Calling the Predefined Dialogs from the Server Methods
The server-side methods that call the RadAlert, RadConfirm and RadPrompt dialog boxes were added in Q1 2011. They allow the developer to call these popups from the code-behind without having to inject the script himself/herself. This, however, cannot override their JavaScript nature, so essentially these server-side methods must go through JavaScript to show the predefined dialogs.
Escaping for JavaScript
The above means that when preparing the string that will be shown to the end user it must be properly escaped for JavaScript as well. A prime example for this are apostrophes (sometimes known as single quotes). They are string delimiters in JavaScript and so their presence would terminate the string too early and throw a JavaScript error. They must be escaped either with a backslash, or with their HTML entity.

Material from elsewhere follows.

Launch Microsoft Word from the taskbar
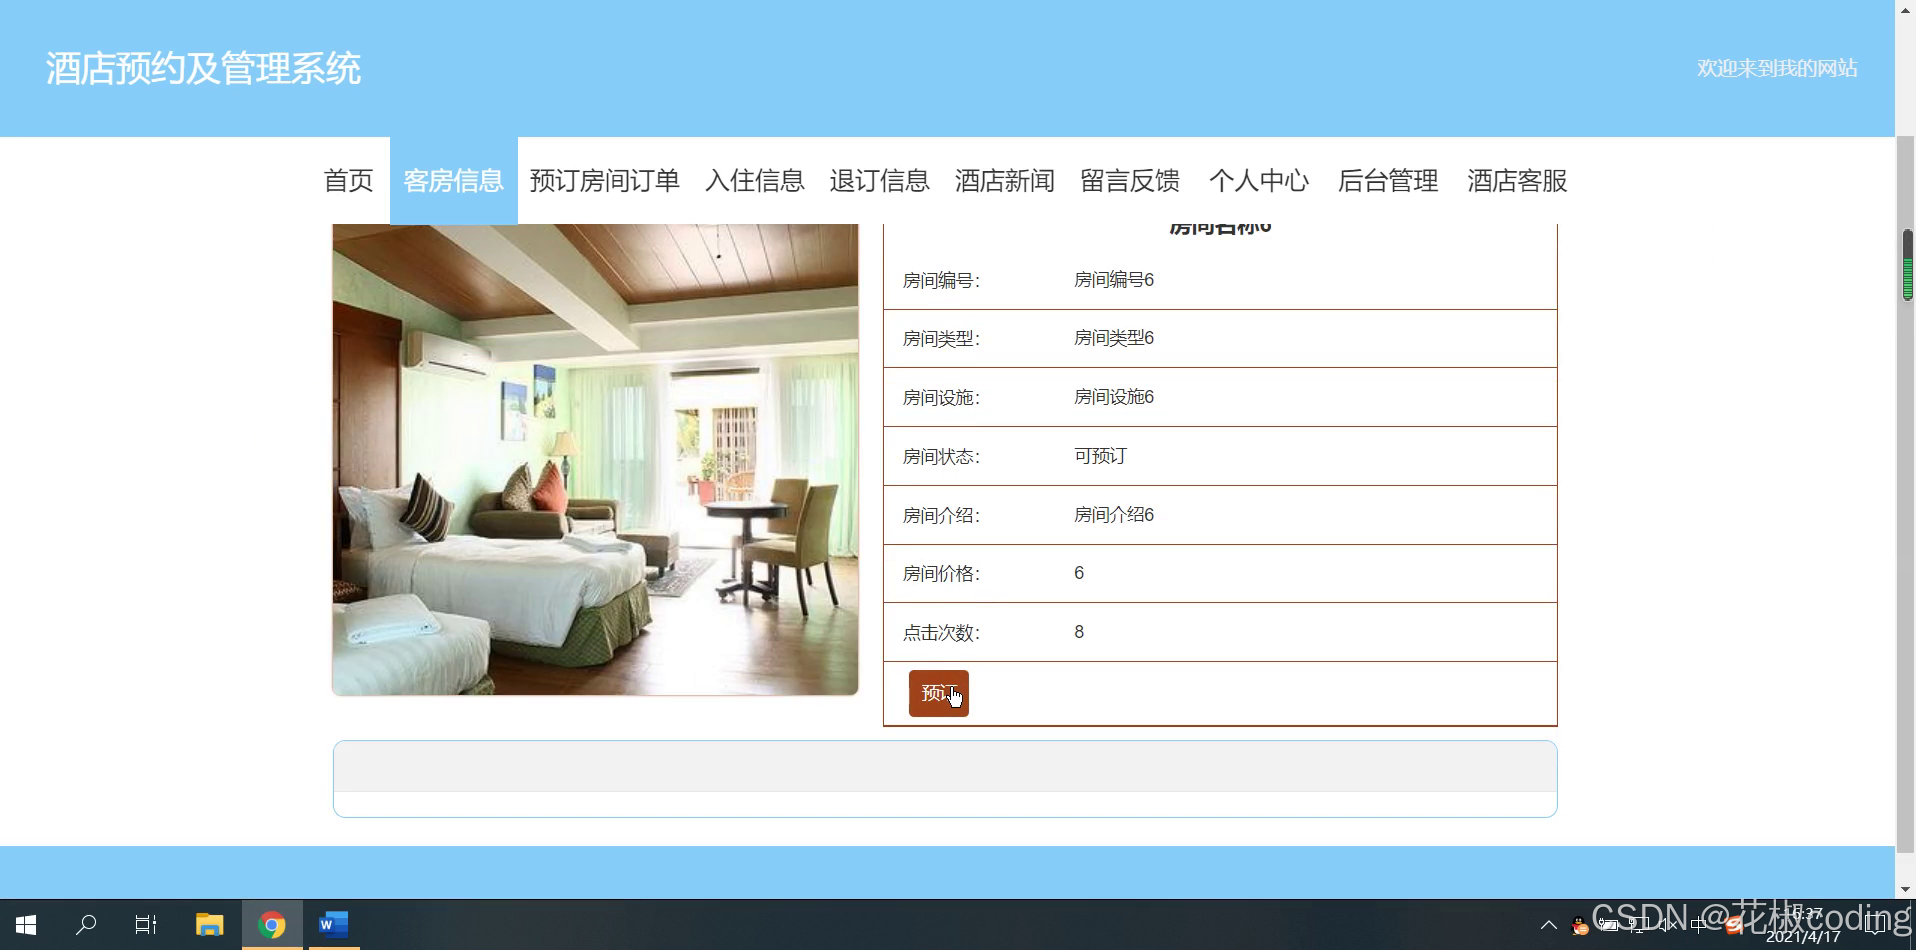[333, 924]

There are other symbols that need escaping, for example a backslash (which is a special character in both JavaScript and C#), so an easy approach is to replace all its instances with its HTML entity: & # 9 2 ; (there are spaces here so that your viewing agent does not convert it to the actual symbol). This will also spare the need to escape it for C# itself. Note, however, that in C# you would need two backslashes to escape a single apostrophe – the first would escape the second for C# so that the second can escape the apostrophe in JavaScript.
Using HTML content
There is also the fact that you can place HTML in the message, but it must be valid so that it does not break the rest of the page by, for example, closing another tag too early. Generally a good approach would be to escape your HTML fully, for example by using the HtmlEncode() method the .NET framework offers. Note that this should be done before transforming any other special characters to HTML entities, as HtmlEncode() would transform the ampersand of the entity to its own entity which would prevent the browser from reading it properly.
Since the displayed string is finally HTML this means that environmental variables such as new lines must be configured for HTML – this is the <br />
tag and not \r, \n, vbCrLf, CR, LF, chr(10) or chr(13) as is in C# and VB. In this regard the String.Replace() method is often useful and quite straightforward to use.